Start of Excerpt
Pathology · Hepatobiliary and Pancreatic Pathology

A 55-year-old man undergoes colonoscopy for rectal bleeding and is found to have a 4 cm polypoid lesion in the sigmoid colon. Histology shows malignant glands invading through the muscularis mucosae into the submucosa. Molecular analysis reveals microsatellite instability. This feature is associated with which hereditary syndrome?

  • A Familial adenomatous polyposis (FAP)
  • B Lynch syndrome (HNPCC)
  • C Peutz-Jeghers syndrome
  • D MUTYH-associated polyposis
Correct answer: B. Lynch syndrome (HNPCC)

Explanation

Lynch syndrome (HNPCC) is caused by germline mutations in DNA mismatch repair genes (MLH1, MSH2, MSH6, PMS2), leading to microsatellite instability (MSI-H) due to the inability to correct replication errors in repetitive DNA sequences. MSI testing is a standard screening tool for Lynch syndrome. In contrast, FAP is driven by APC mutation and chromosomal instability, not microsatellite instability, and presents with hundreds to thousands of adenomatous polyps.

Reference: Robbins & Cotran Pathologic Basis of Disease, 10th ed.
End of Excerpt
Start of Data records
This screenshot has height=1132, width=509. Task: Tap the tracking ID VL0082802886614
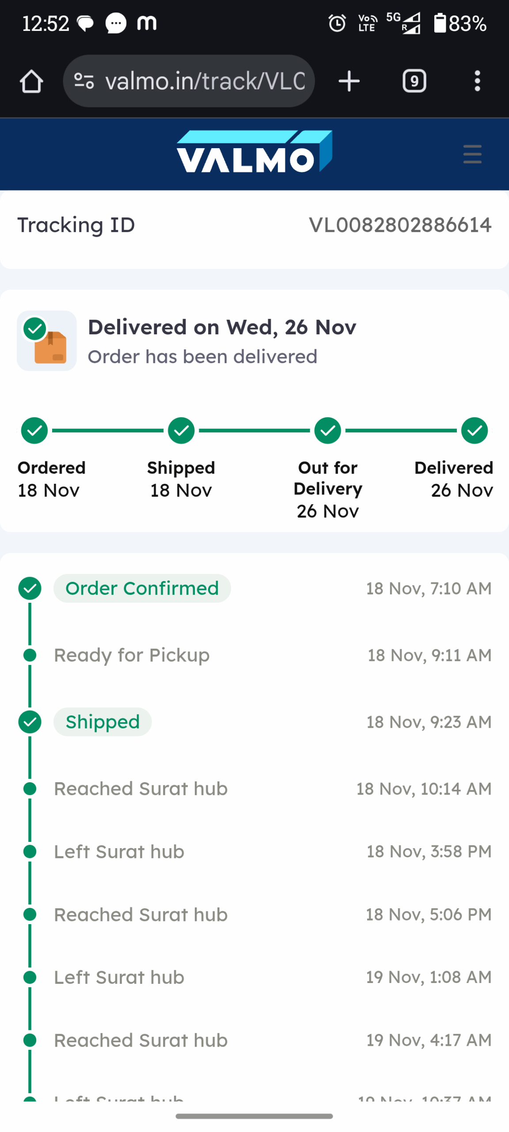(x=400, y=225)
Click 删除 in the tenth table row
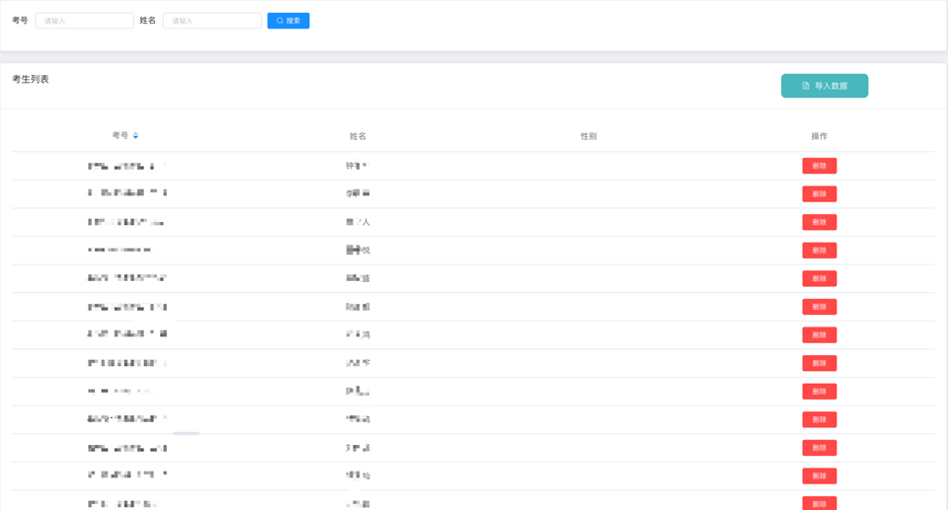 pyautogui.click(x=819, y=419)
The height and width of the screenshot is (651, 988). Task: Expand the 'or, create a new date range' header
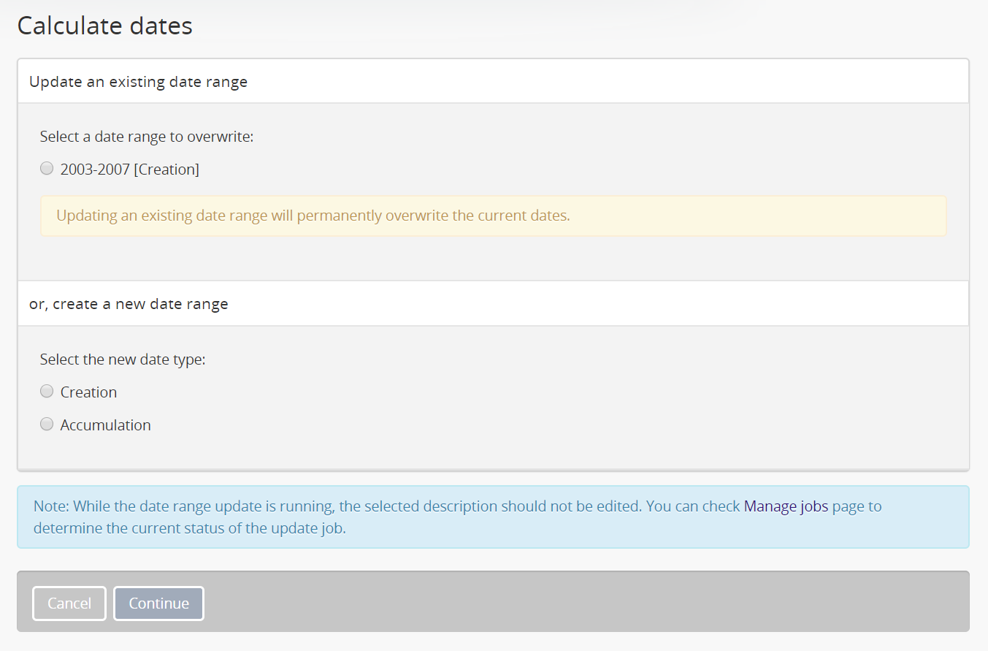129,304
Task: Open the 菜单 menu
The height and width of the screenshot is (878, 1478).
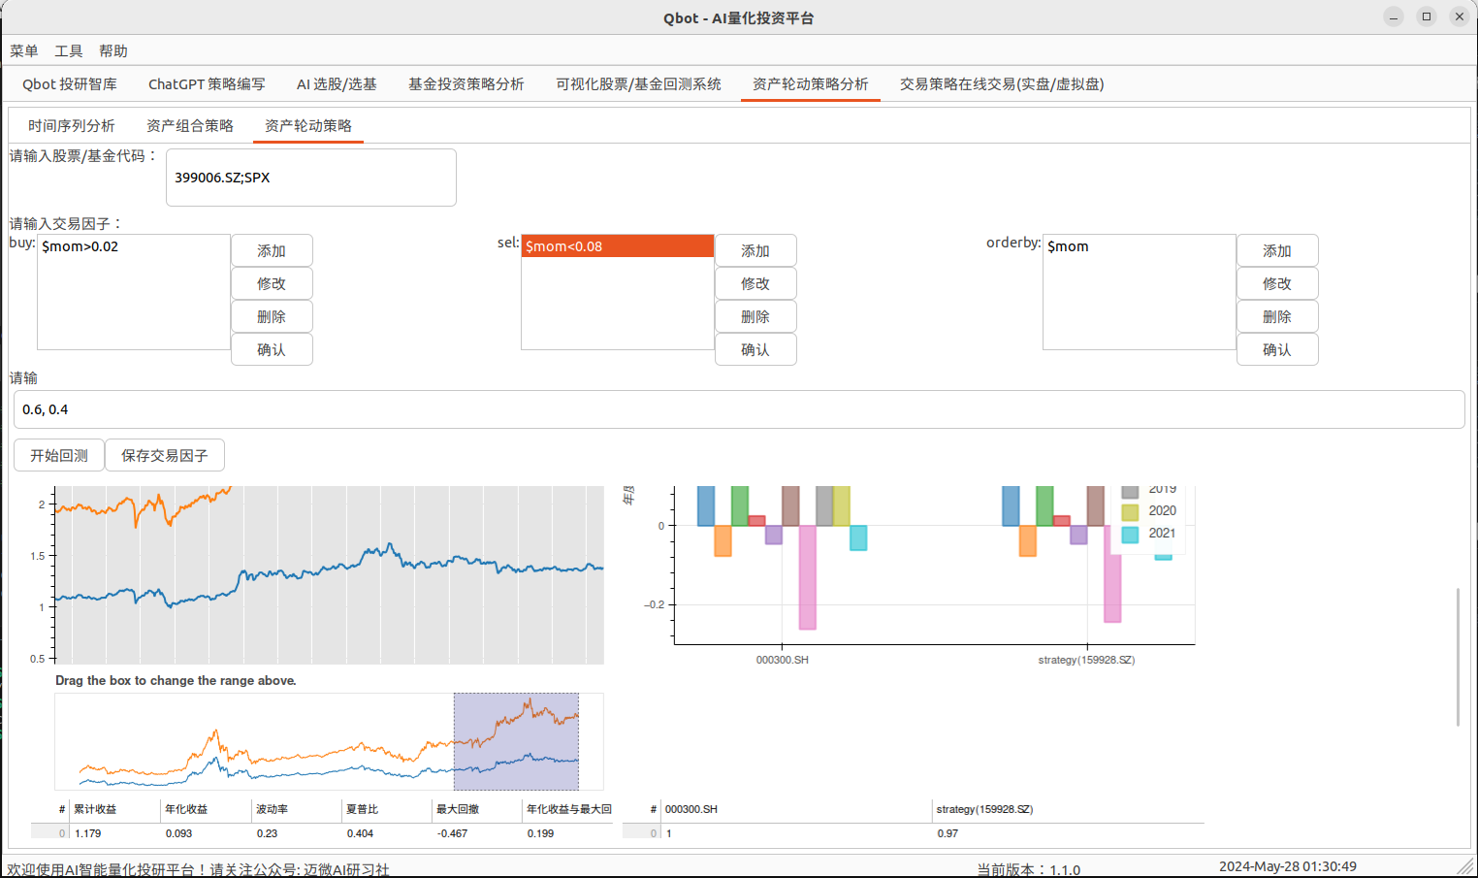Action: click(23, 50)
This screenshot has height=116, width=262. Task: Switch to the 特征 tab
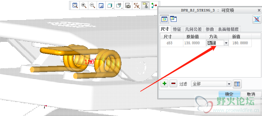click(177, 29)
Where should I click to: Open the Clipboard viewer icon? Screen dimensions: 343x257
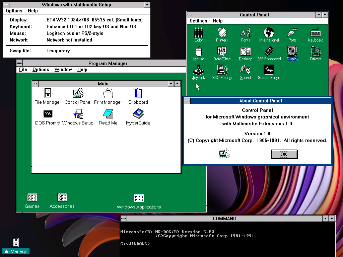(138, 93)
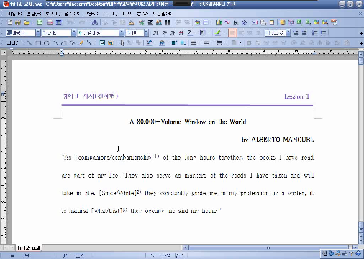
End of Data records
Reproduce, word for word, everything in the pathology question above from "A 55-year-old man" down to "B Lynch syndrome (HNPCC)".

A 55-year-old man undergoes colonoscopy for rectal bleeding and is found to have a 4 cm polypoid lesion in the sigmoid colon. Histology shows malignant glands invading through the muscularis mucosae into the submucosa. Molecular analysis reveals microsatellite instability. This feature is associated with which hereditary syndrome?

  • A Familial adenomatous polyposis (FAP)
  • B Lynch syndrome (HNPCC)